- [What you have to do]: The entire listing that follows must be repeated exactly, pictures excluded.

- [Material supplied]:
# # #
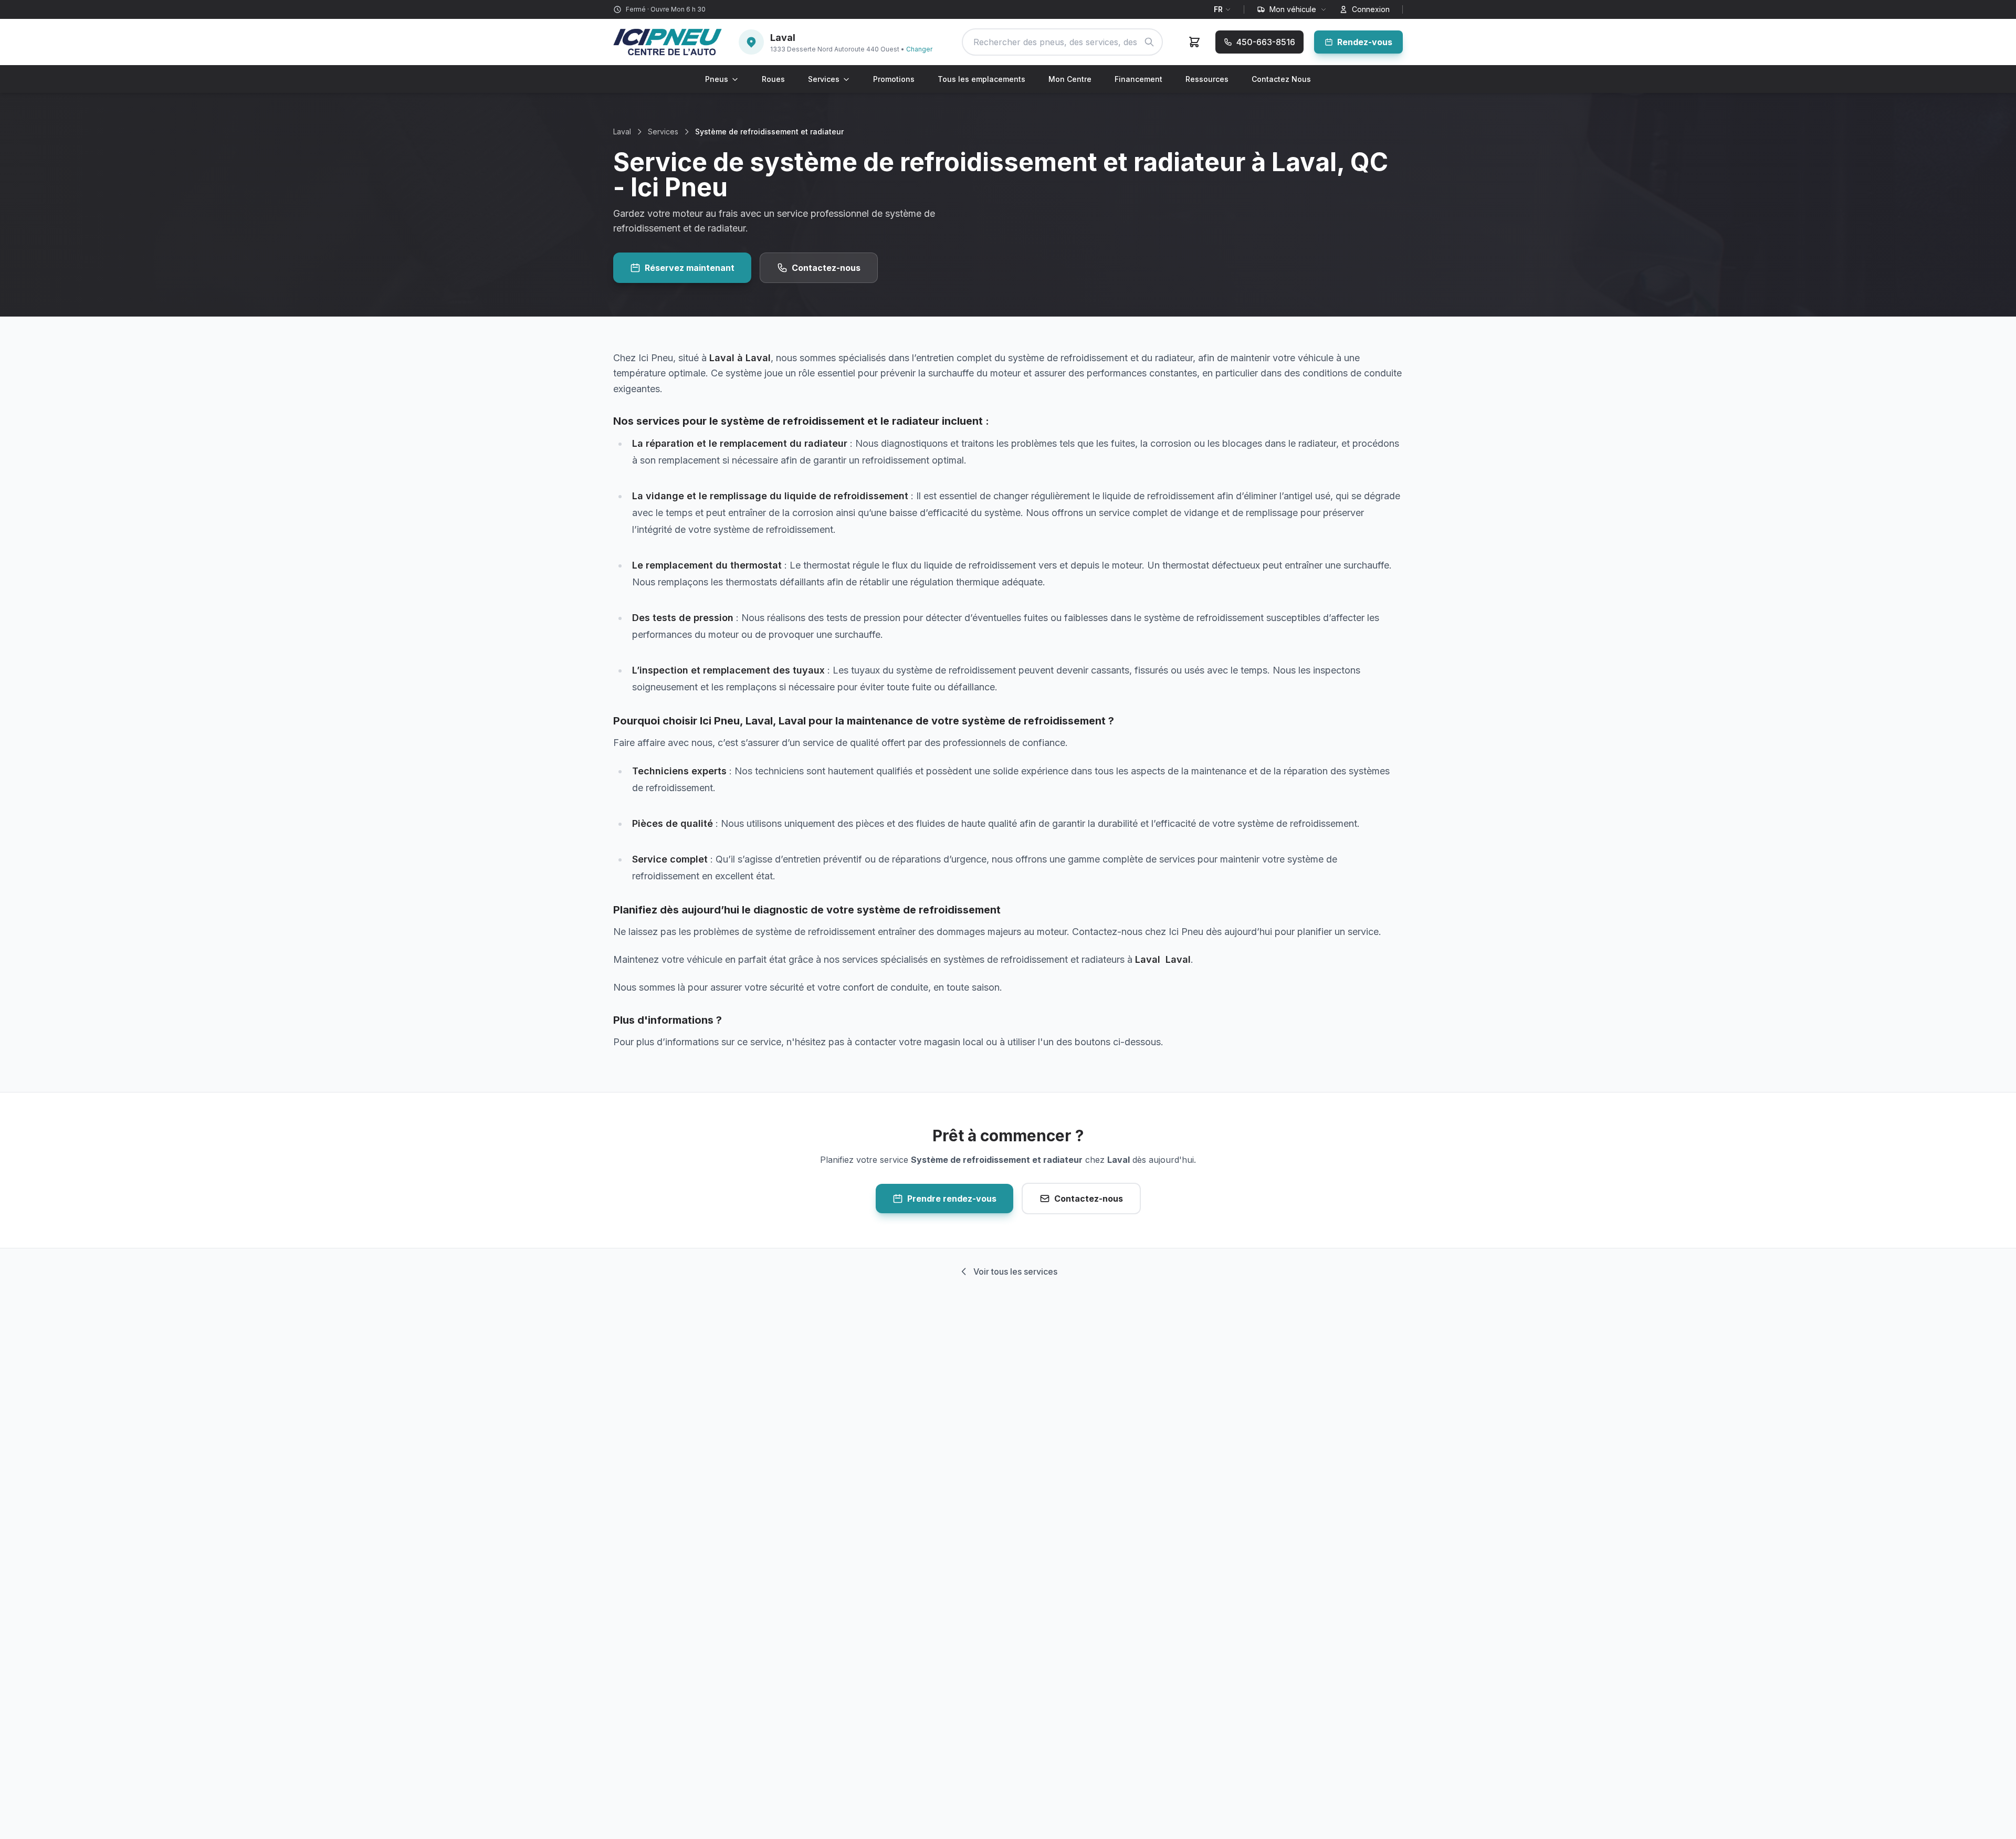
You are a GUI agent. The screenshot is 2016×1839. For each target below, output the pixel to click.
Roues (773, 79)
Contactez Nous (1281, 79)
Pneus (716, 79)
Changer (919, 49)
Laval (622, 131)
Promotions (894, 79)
# # #
- [Task response]:
You are a GUI agent. The screenshot is 2016×1839. For each target below, output the pixel to click.
Roues (773, 79)
Contactez Nous (1281, 79)
Pneus (716, 79)
Changer (919, 49)
Laval (622, 131)
Promotions (894, 79)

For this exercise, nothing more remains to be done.